The 1974 film, which won Ingrid Bergman an Oscar and was nom­i­nat­ed in five oth­er cat­e­gories, cap­i­tal­ized on that decade’s hunger for all-​star ensem­bles. Disaster films like Airport and The Towering Inferno had helped fuel a vora­cious appetite for stars piled upon stars. Alongside Bergman, the ros­ter of Sean Connery, Lauren Bacall, John Gielgud, Wendy Hiller, Anthony Perkins, Vanessa Redgrave, Michael York, Jean-​Pierre Cassel, Richard Widmark and, of course, Albert Finney as Poirot was as daz­zling as any ever assem­bled and audi­ences and Oscar vot­ers respond­ed. Branagh’s new film – which boasts no slouchy ensem­ble itself with Johnny Depp, Judi Dench, Willem Dafoe, Pénelope Cruz, Daisy Ridley, Leslie Odom Jr., Josh Gad and Derek Jacobi – has been like­wise con­fig­ured to the tastes of today’s audi­ences, equal parts vis­cer­al and cere­bral, set­ting the tone with a mar­velous Jerusalem open­ing that imme­di­ate­ly rais­es expec­ta­tions for both scale and excite­ment. What fol­lows nev­er dis­ap­points. By turns wit­ty, chill­ing, provoca­tive, excit­ing and smart, Orient Express has been con­scious­ly designed as a van­guard – the first of an intend­ed ACCU (Agatha Christie Cinematic Universe) that will hope­ful­ly yield more such out­ings from Branagh and 20th Century Fox.

Perhaps it’s that very hope that has Branagh in his finest form in decades – his Poirot is not only fussier and feisti­er than pre­vi­ous ver­sions, but more vul­ner­a­ble – an ego­tist inti­mate­ly aware of his skills, yet also deeply con­scious of the very lim­it­ed life to which they con­strain him.

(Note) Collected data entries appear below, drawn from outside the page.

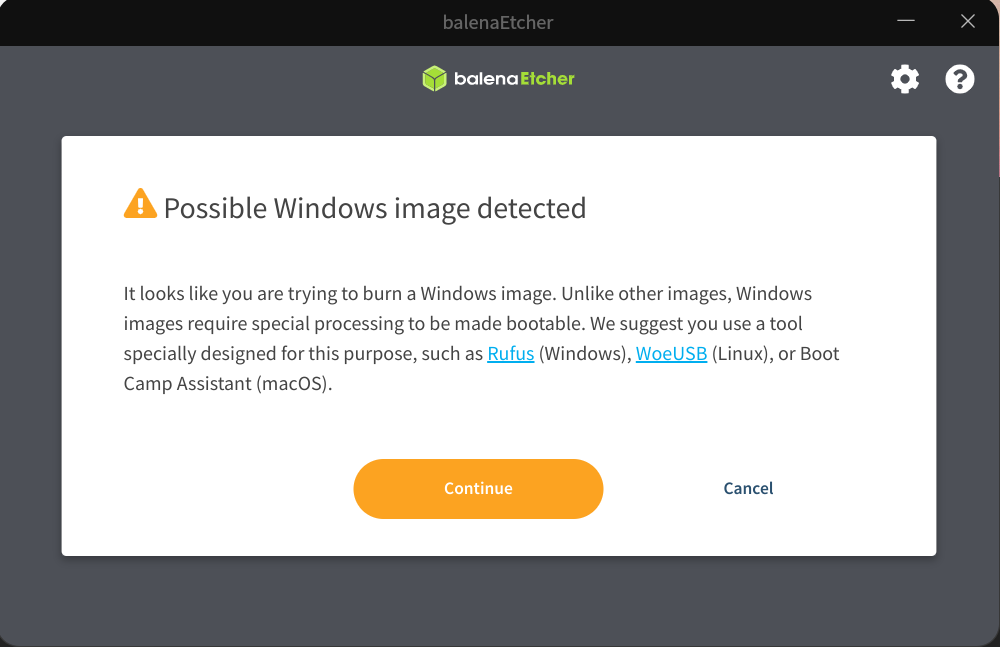Open the WoeUSB link
Image resolution: width=1000 pixels, height=647 pixels.
[x=671, y=353]
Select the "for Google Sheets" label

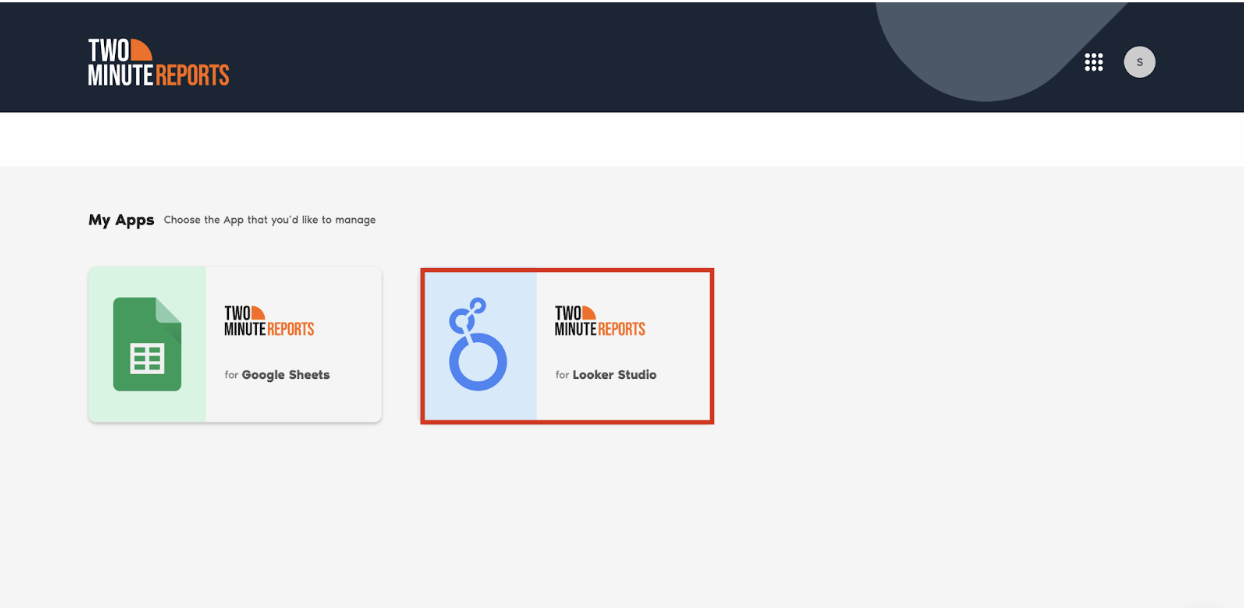[277, 375]
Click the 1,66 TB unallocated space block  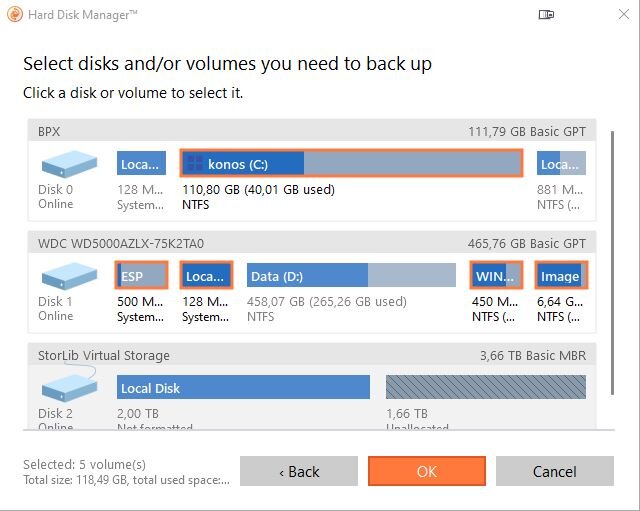point(485,388)
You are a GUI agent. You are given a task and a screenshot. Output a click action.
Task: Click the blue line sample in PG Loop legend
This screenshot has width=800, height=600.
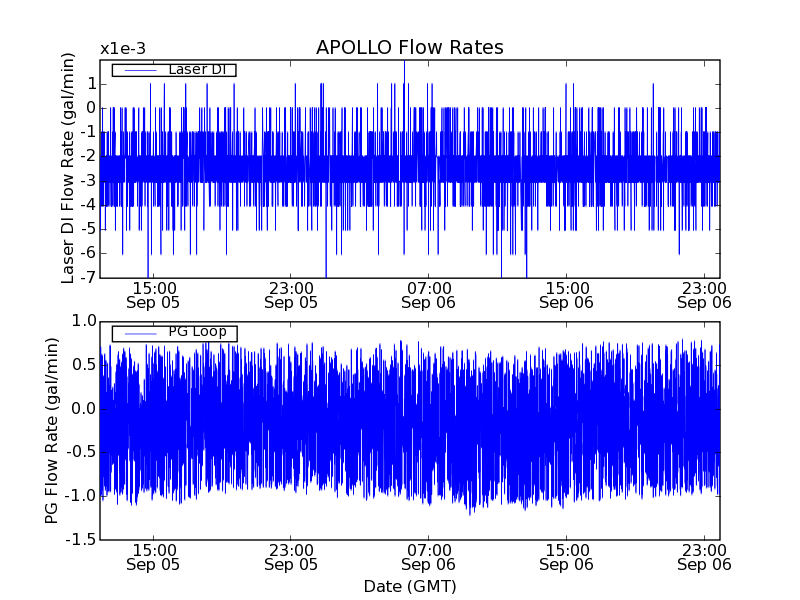pyautogui.click(x=138, y=333)
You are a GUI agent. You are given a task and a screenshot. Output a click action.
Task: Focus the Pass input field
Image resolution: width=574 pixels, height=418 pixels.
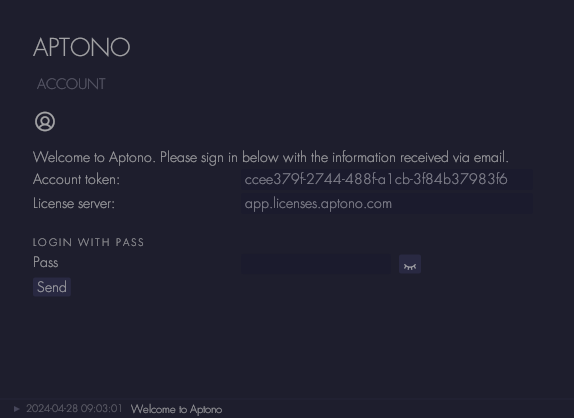pyautogui.click(x=316, y=264)
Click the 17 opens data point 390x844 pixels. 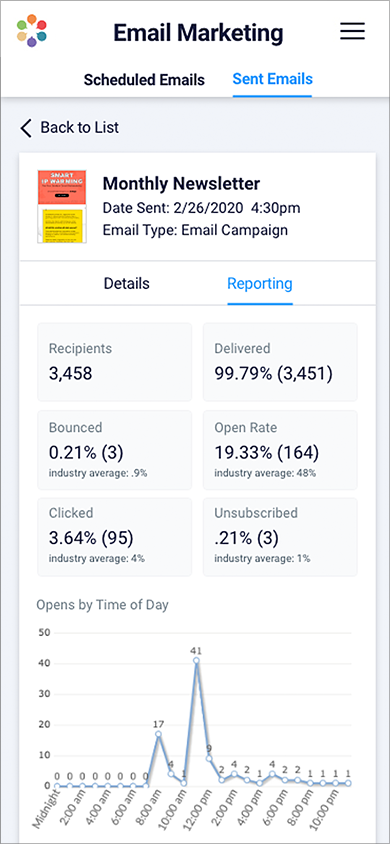[158, 734]
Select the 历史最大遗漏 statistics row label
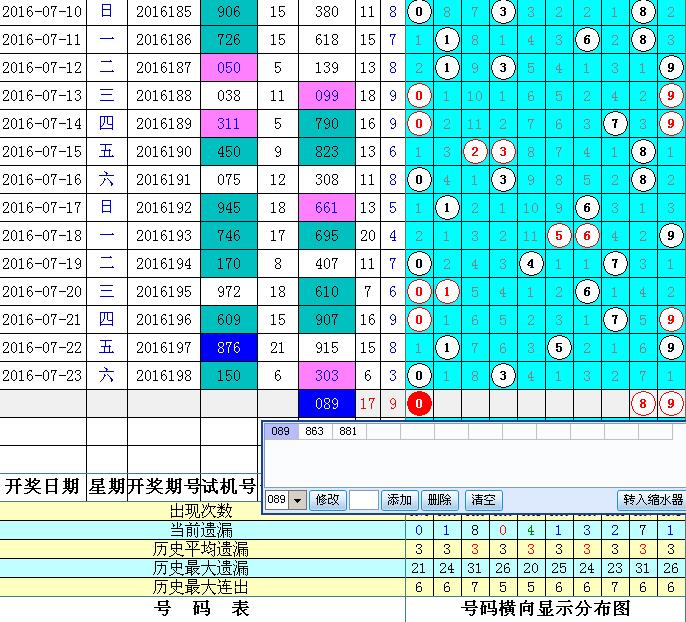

Not since 1993’s Much Ado About Nothing has Branagh seemed this spry and fleet-​footed in a per­for­mance – yet anoth­er rea­son to hope that more such out­ings will materialize.

Credit also goes to Branagh’s col­lab­o­ra­tors – screen­writer Michael Green (Blade Runner: 2049, Logan) for a deft, faith­ful adap­ta­tion, cin­e­matog­ra­ph­er Haris Zambarloukos for a look that screams to be seen in 70mm, and long­time friend and com­pos­er Patrick Doyle for yet anoth­er rous­ing, mem­o­rable score. With anoth­er Christie adap­ta­tion due to arrive in December – the Glenn Close-​starrer Crooked House – Branagh and Fox have set a suc­cu­lent table of ear­ly hol­i­day sea­son delights for filmgoers.